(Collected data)
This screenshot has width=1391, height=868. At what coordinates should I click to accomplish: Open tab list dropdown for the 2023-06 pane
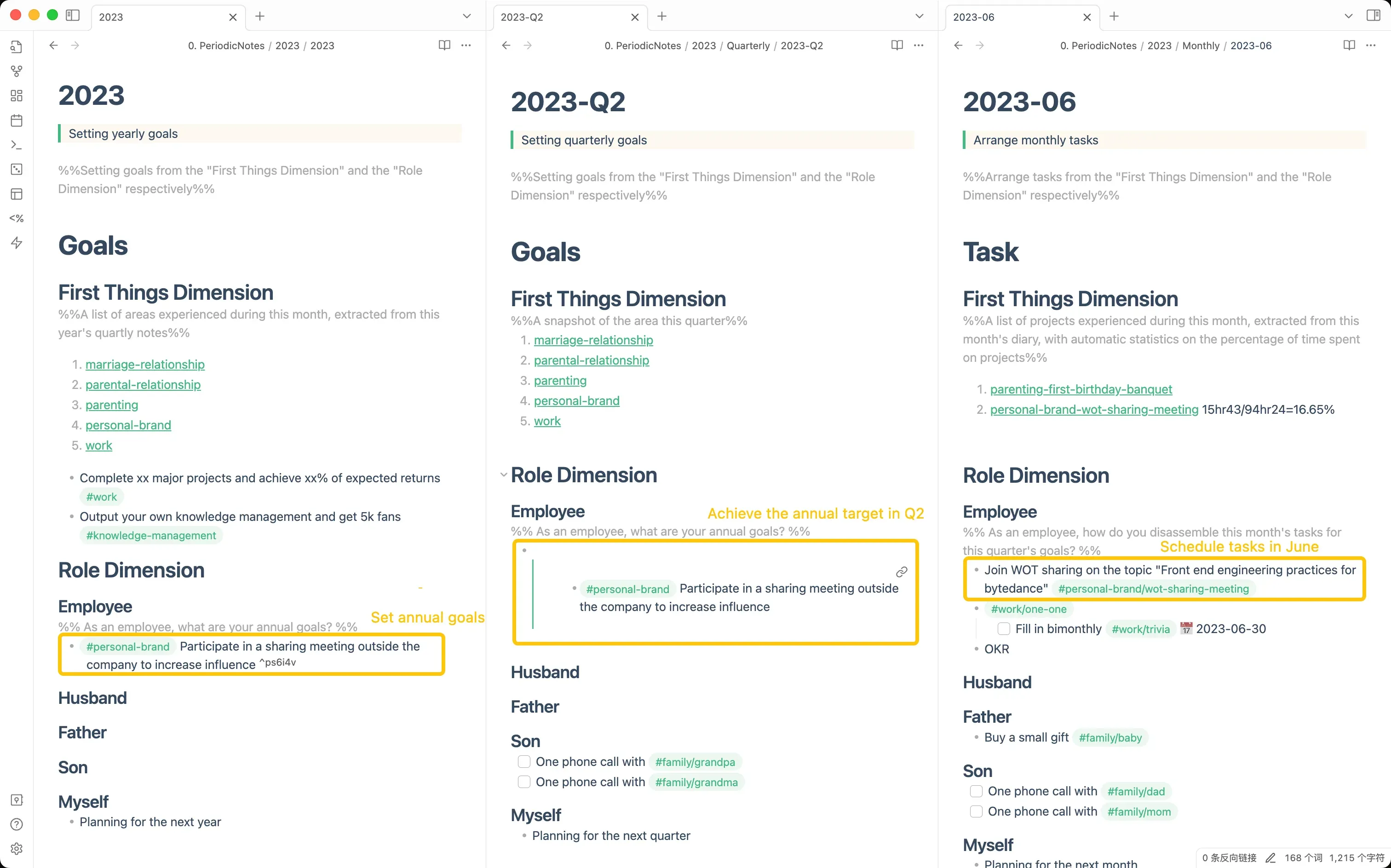[x=1349, y=17]
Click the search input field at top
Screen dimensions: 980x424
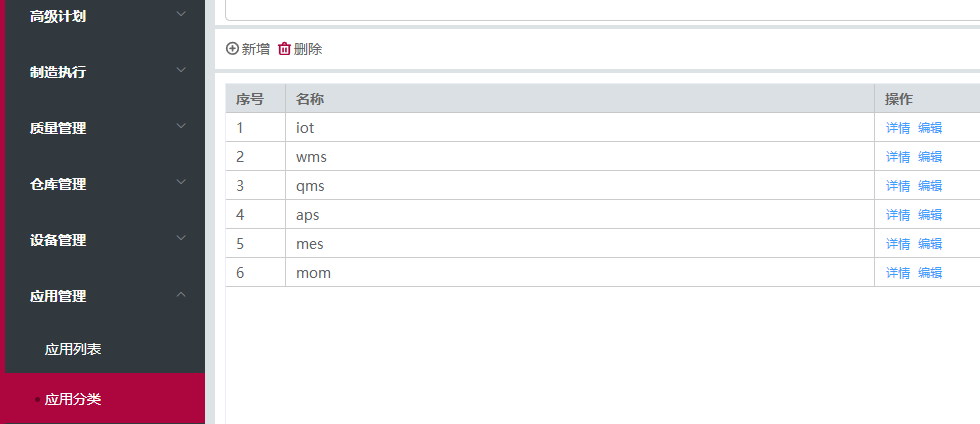pyautogui.click(x=600, y=10)
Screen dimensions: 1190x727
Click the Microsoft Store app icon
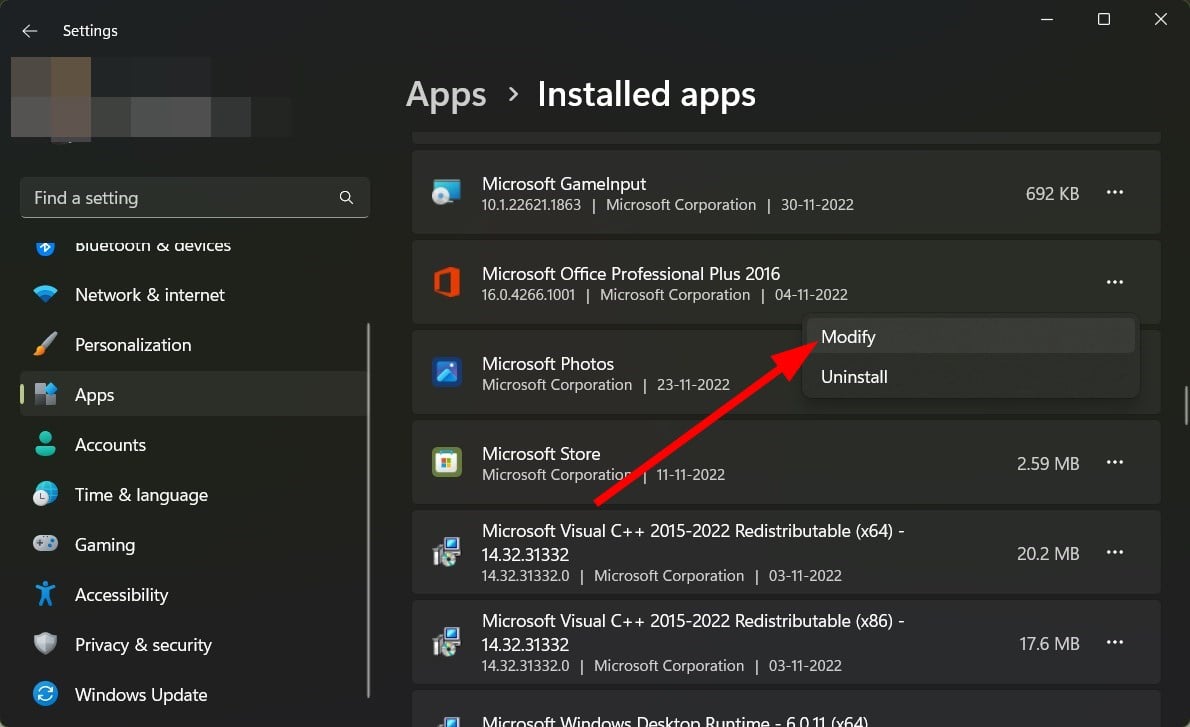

### Required action
If a record contains a picture, leave the picture out; repeat the record itself exactly.

### Completed task
This screenshot has width=1391, height=868. At what coordinates should I click to accomplish: Open tab list dropdown for the 2023-06 pane
[x=1349, y=17]
Click the search input field at top
Screen dimensions: 980x424
pyautogui.click(x=600, y=10)
Screen dimensions: 1190x727
Click the Microsoft Store app icon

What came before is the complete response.